National Restaurant Association’s hot trend predictions for 2018

  • Gourmet kids meals
  • Peruvian cuisine
  • house-made condiments

In 2018, American kids will be eating a wider range of foods and grown-ups will be swapping out cards for vegetables and eating heritage breeds of meat with uncommon herbs, according to chefs polled by the National Restaurant Association.
In it’s annual What’s Hot survey, the NRA asks members of the American Culinary Federation to rank a long list of items as either a “hot trend,” “yesterday’s news” or “perennial favorites.”
New cuts of meat ranked in first place, same as last year, followed by house-made condiments, which leapt five places to second. Street-food-inspired dishes, ethnic-inspired breakfast items and sustainable seafood rounded out the top five. They all scored in the top six last year, with ethnic-inspired breakfast jumping up two spots to fourth.
Healthful kids’ meals fell three places to sixth, but gourmet items in kids’ meals moved up two spots to 18th and ethnic-inspired kids’ dishes joined the top 20 trends for the first time to 16th place.
Other newcomers are vegetable carb substitutes (think riced cauliflower and parsnip puree), uncommon herbs (ingredients such as yarrow and stinging nettle), Peruvian cuisine, heritage breed meats, Thai rolled ice cream (ice cream base poured on a super-chilled “anti griddle”, frozen and rolled into a tight cylinder), doughnuts with nontraditional filling and ethnic condiments (such as Sriracha, gochujang and chimichurri).
Doughnuts filled with nontraditional filling is the fastest-growing trend.

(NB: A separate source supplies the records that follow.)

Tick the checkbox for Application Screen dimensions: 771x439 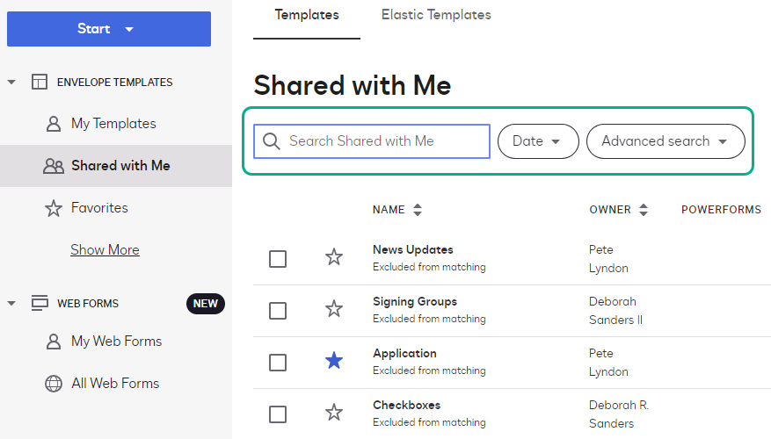pyautogui.click(x=278, y=362)
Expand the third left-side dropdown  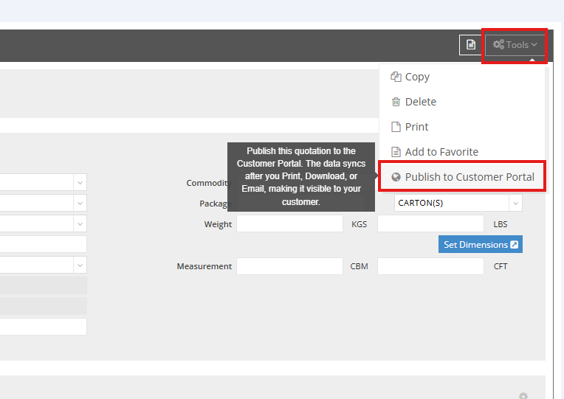(80, 223)
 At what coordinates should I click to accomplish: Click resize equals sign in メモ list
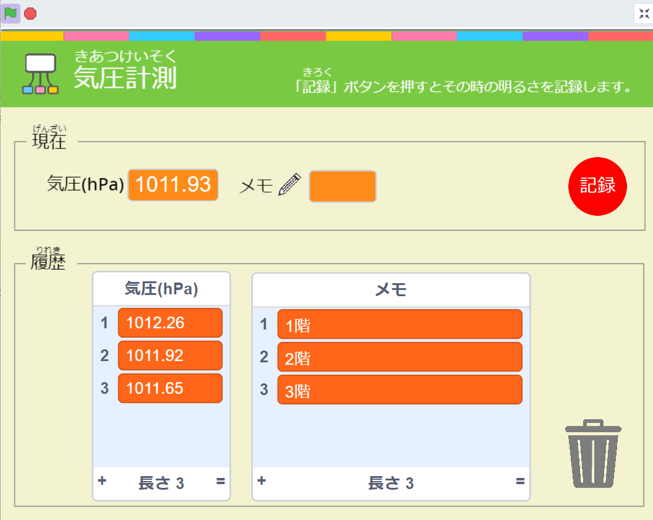tap(520, 481)
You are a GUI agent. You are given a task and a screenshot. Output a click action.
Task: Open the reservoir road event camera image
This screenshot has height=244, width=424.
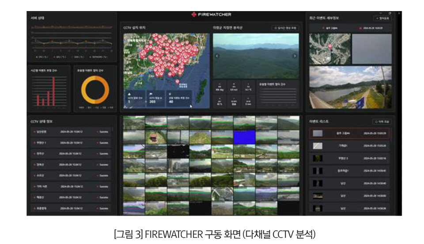pyautogui.click(x=350, y=88)
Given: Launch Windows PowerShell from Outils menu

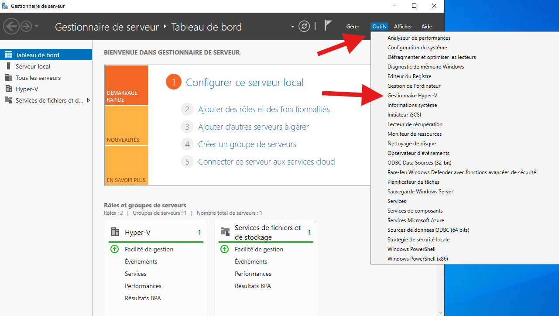Looking at the screenshot, I should pos(411,249).
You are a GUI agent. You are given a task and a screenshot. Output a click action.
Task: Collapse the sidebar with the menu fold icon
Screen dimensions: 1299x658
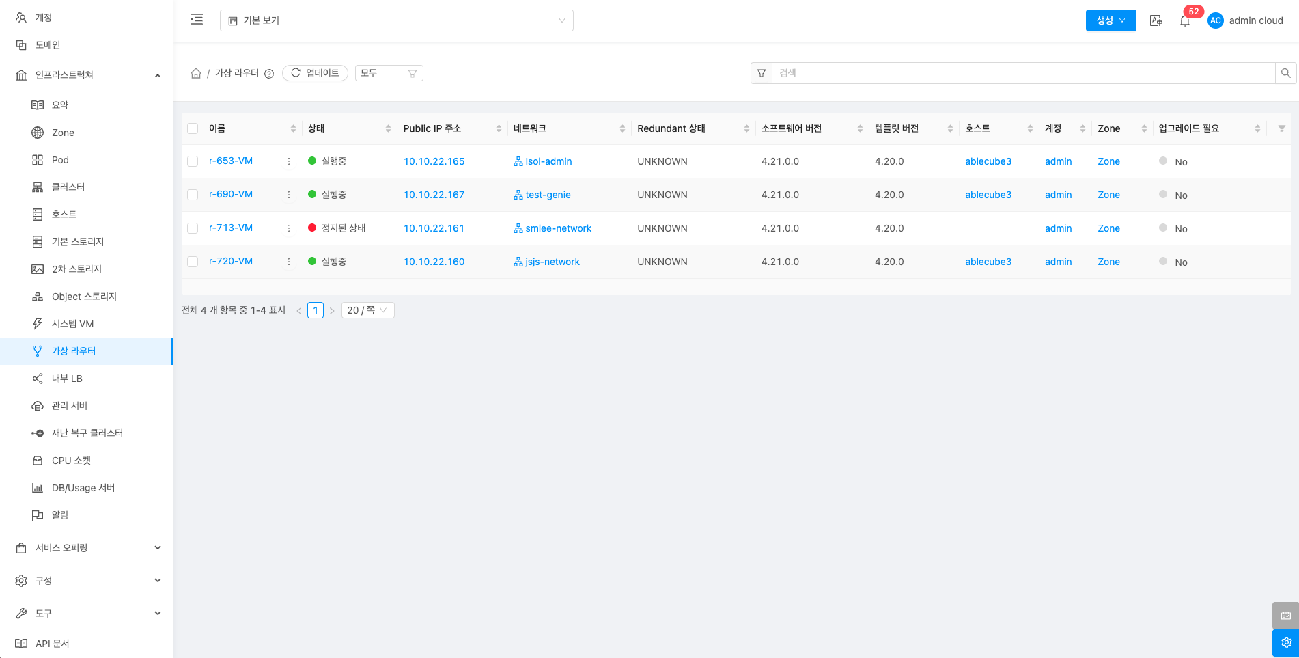click(x=197, y=20)
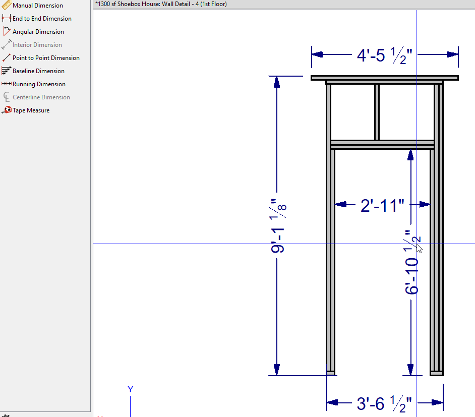Click the Interior Dimension tool icon

[x=7, y=45]
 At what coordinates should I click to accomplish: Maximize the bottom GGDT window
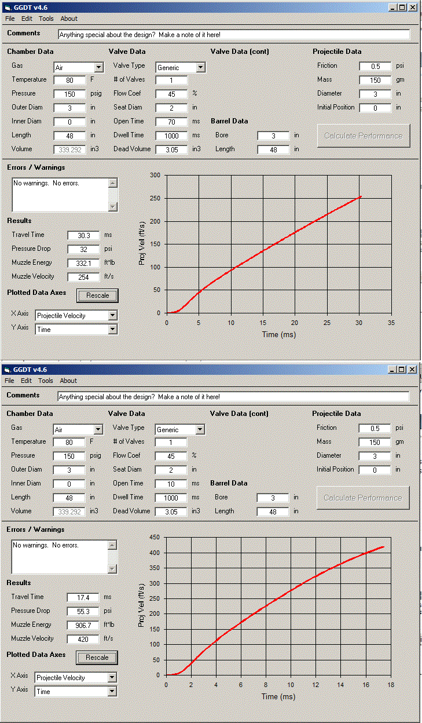[x=402, y=370]

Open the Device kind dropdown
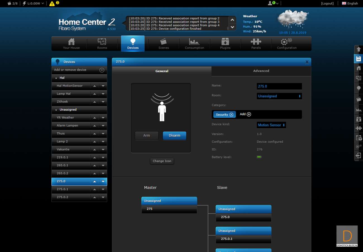coord(271,125)
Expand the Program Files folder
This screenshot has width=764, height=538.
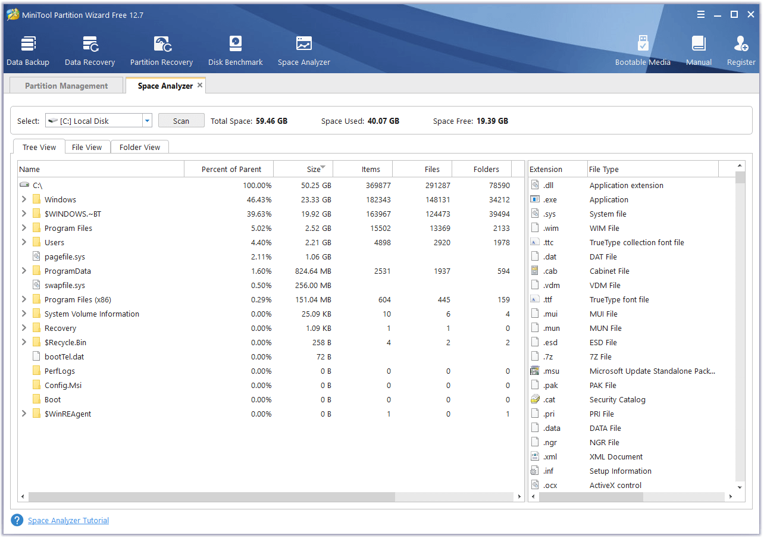pos(24,228)
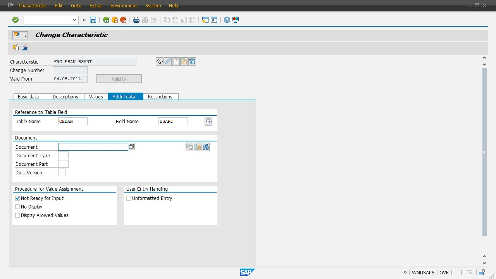
Task: Open the Extras menu
Action: click(96, 5)
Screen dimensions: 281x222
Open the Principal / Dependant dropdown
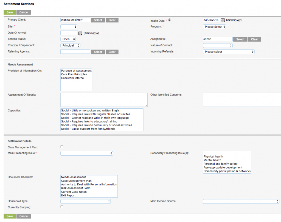tap(70, 45)
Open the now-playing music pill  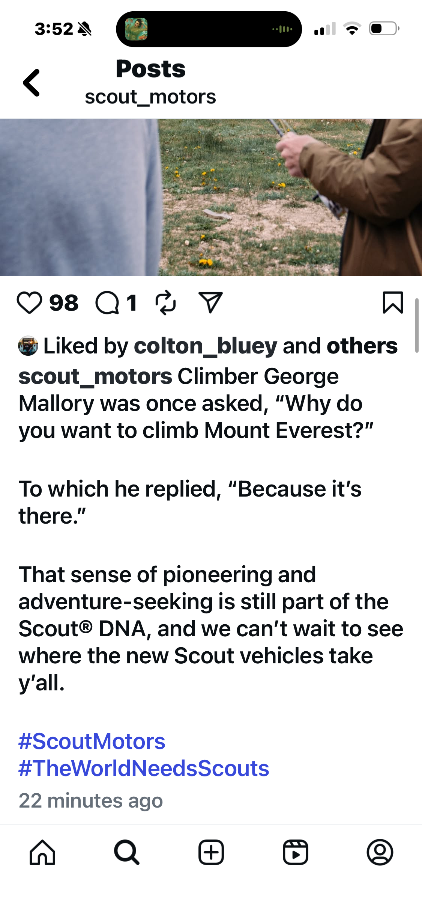(209, 29)
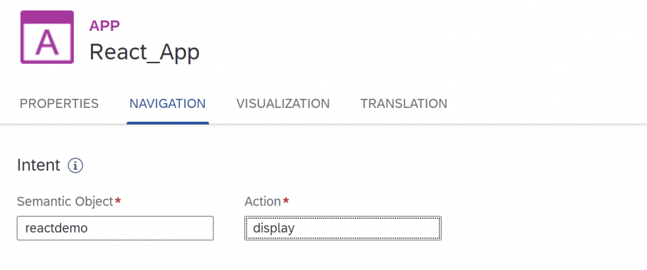647x270 pixels.
Task: Click into the Semantic Object input field
Action: [115, 228]
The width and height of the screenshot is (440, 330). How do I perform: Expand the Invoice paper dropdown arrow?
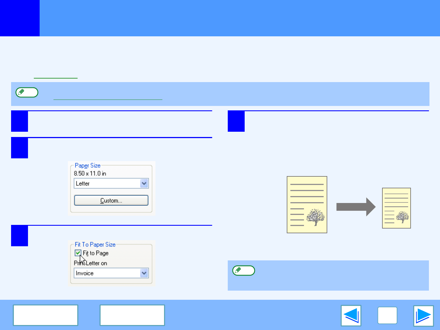coord(144,273)
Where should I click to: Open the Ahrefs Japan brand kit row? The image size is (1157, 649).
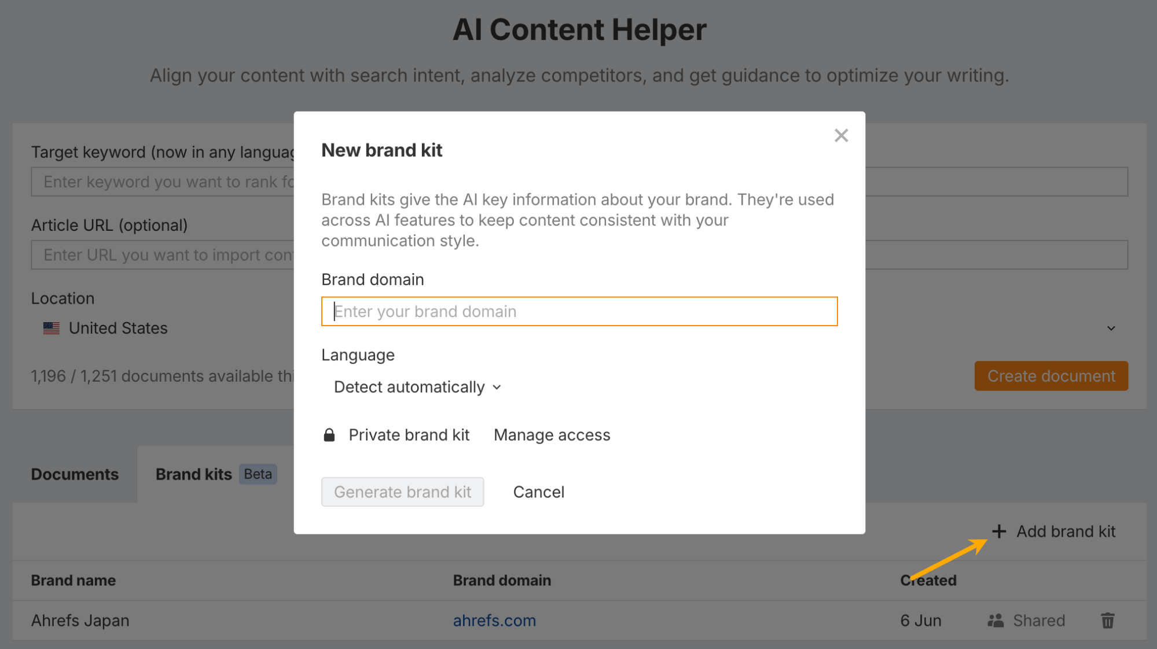click(x=80, y=621)
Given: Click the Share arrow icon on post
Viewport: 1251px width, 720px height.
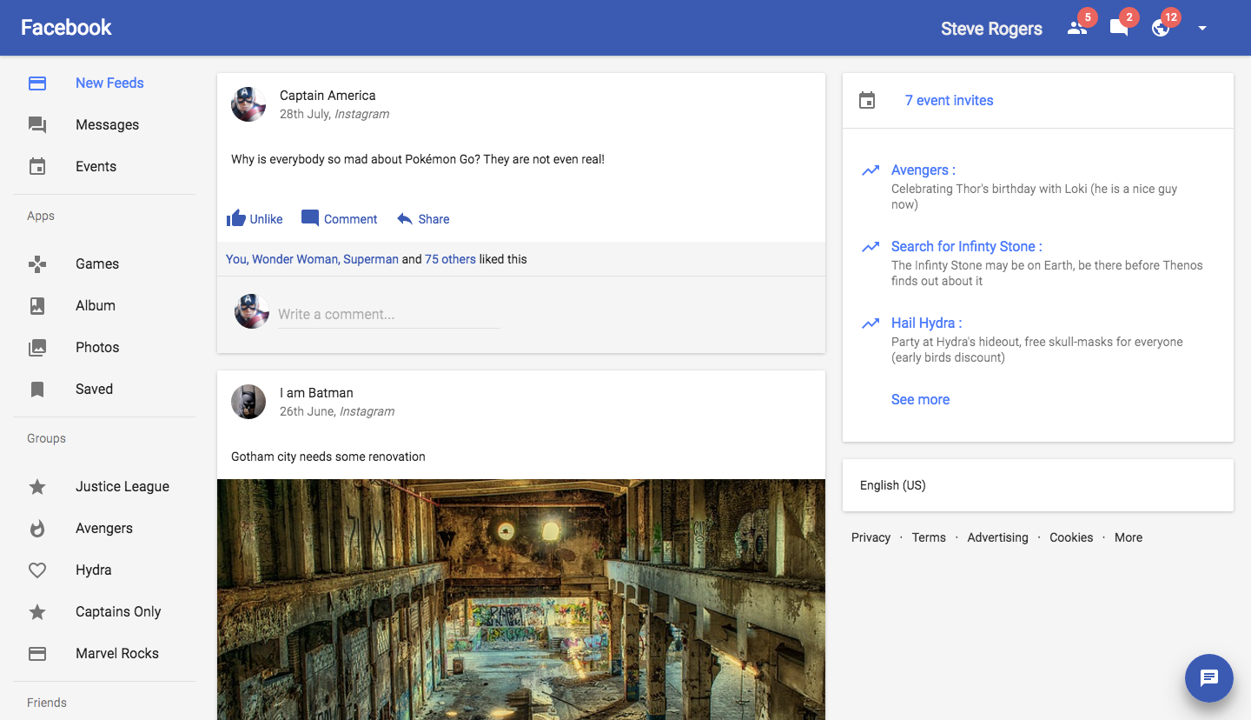Looking at the screenshot, I should 405,219.
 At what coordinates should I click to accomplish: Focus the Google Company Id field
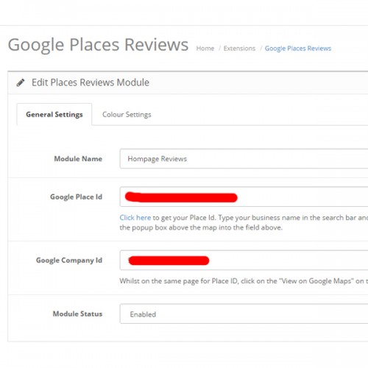click(244, 260)
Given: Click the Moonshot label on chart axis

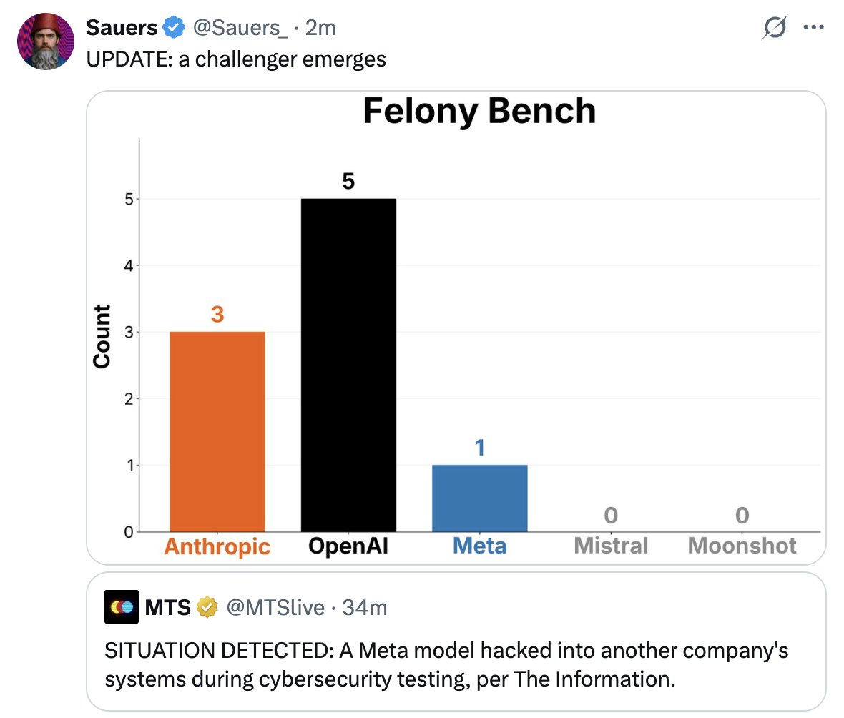Looking at the screenshot, I should (742, 546).
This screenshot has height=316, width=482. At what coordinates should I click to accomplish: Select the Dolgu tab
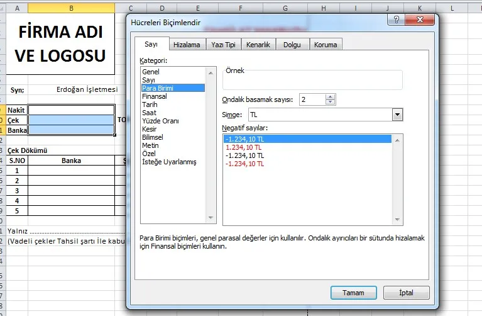pos(292,45)
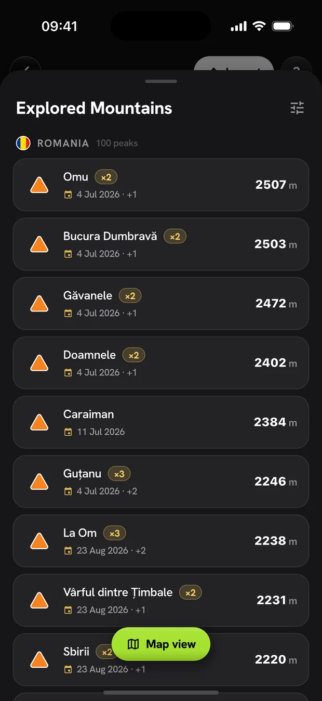This screenshot has width=322, height=701.
Task: Tap the 2238 m elevation on La Om
Action: [276, 541]
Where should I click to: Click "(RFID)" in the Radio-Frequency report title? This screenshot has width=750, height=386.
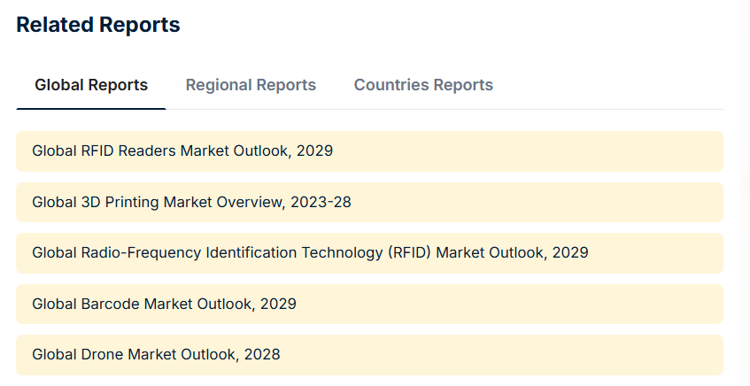point(409,253)
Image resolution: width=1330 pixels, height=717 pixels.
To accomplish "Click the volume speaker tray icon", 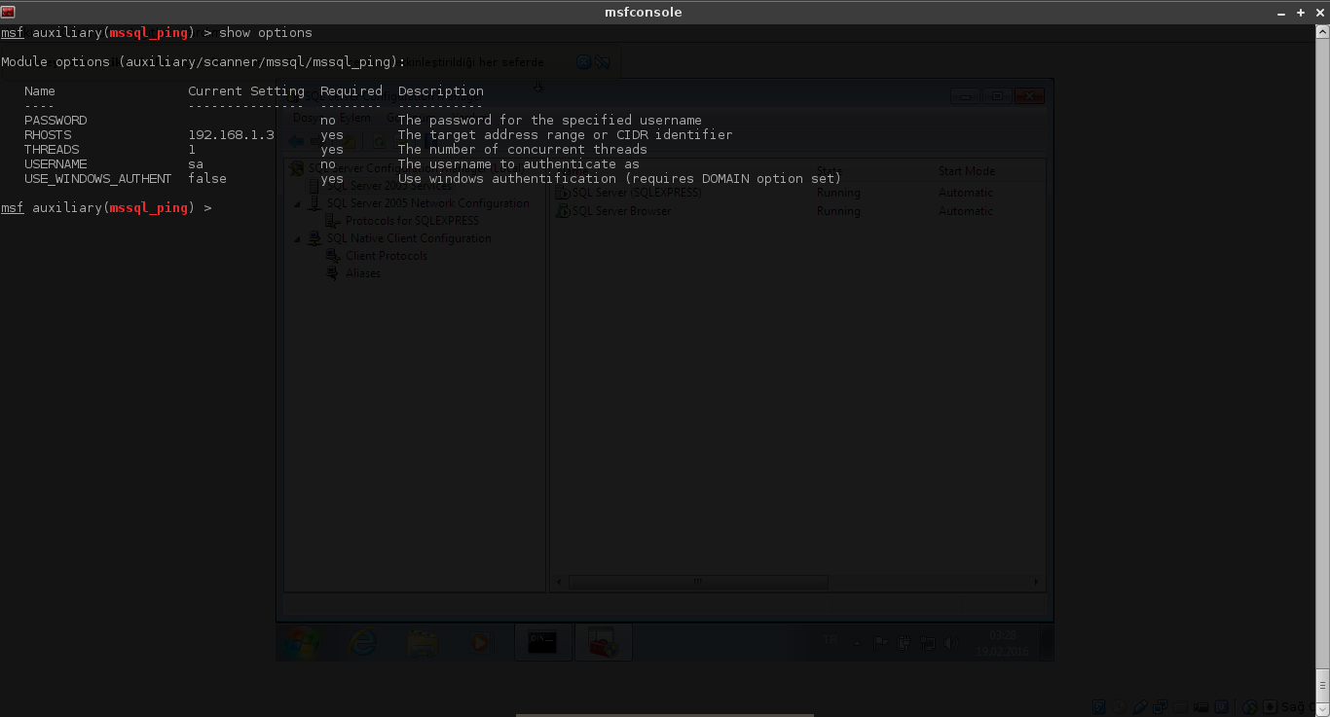I will (951, 642).
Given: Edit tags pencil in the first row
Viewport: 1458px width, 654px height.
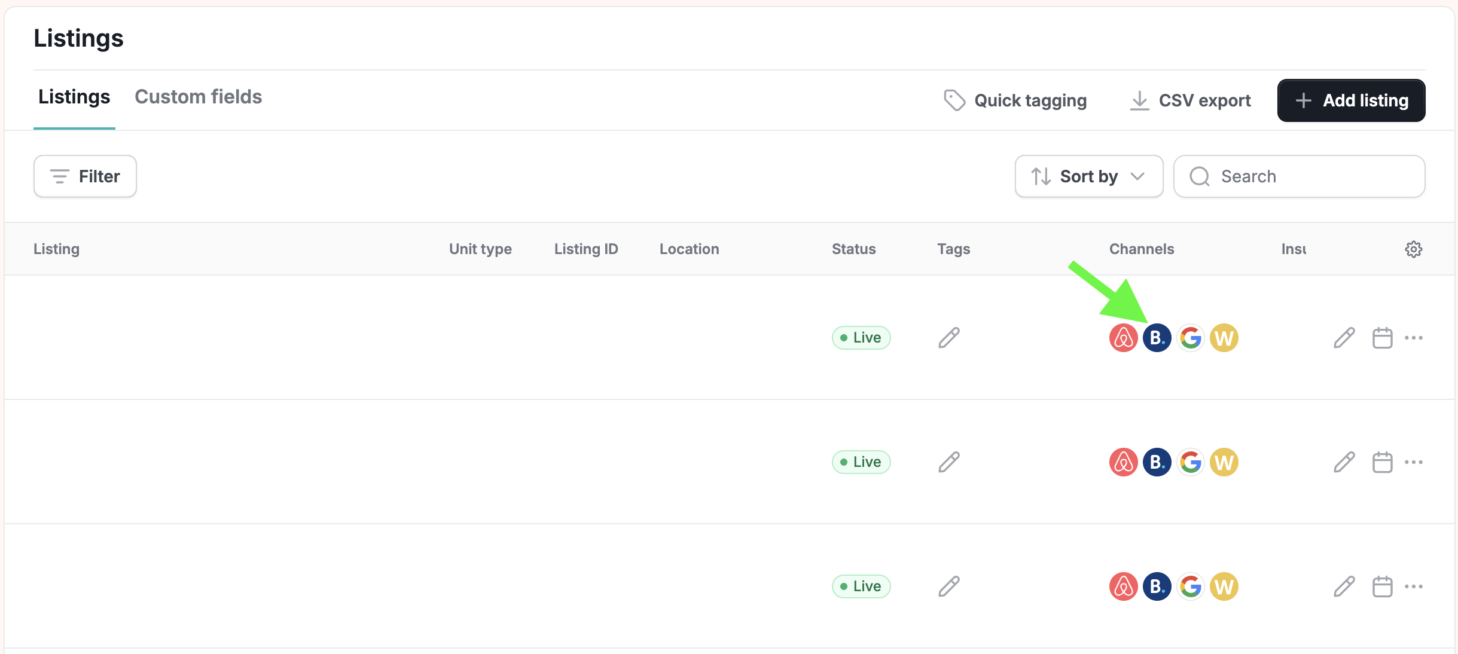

More chefs voted for it this year compared to last year than any other trend. It was followed by ethnic-inspired kids’ dishes, farm/estate-branded items, heritage breed meats and Peruvian cuisine.
In terms of nonalcoholic beverages, the hottest trend was house-made or artisanal soft drinks. Of the 700 chefs surveyed, 56 percent said it was hot. Cold brew coffee, gourmet lemonade and locally roasted/house-roasted coffee got 55 percent of votes. They were followed by specialty tea (hot or iced), mocktails and kombucha.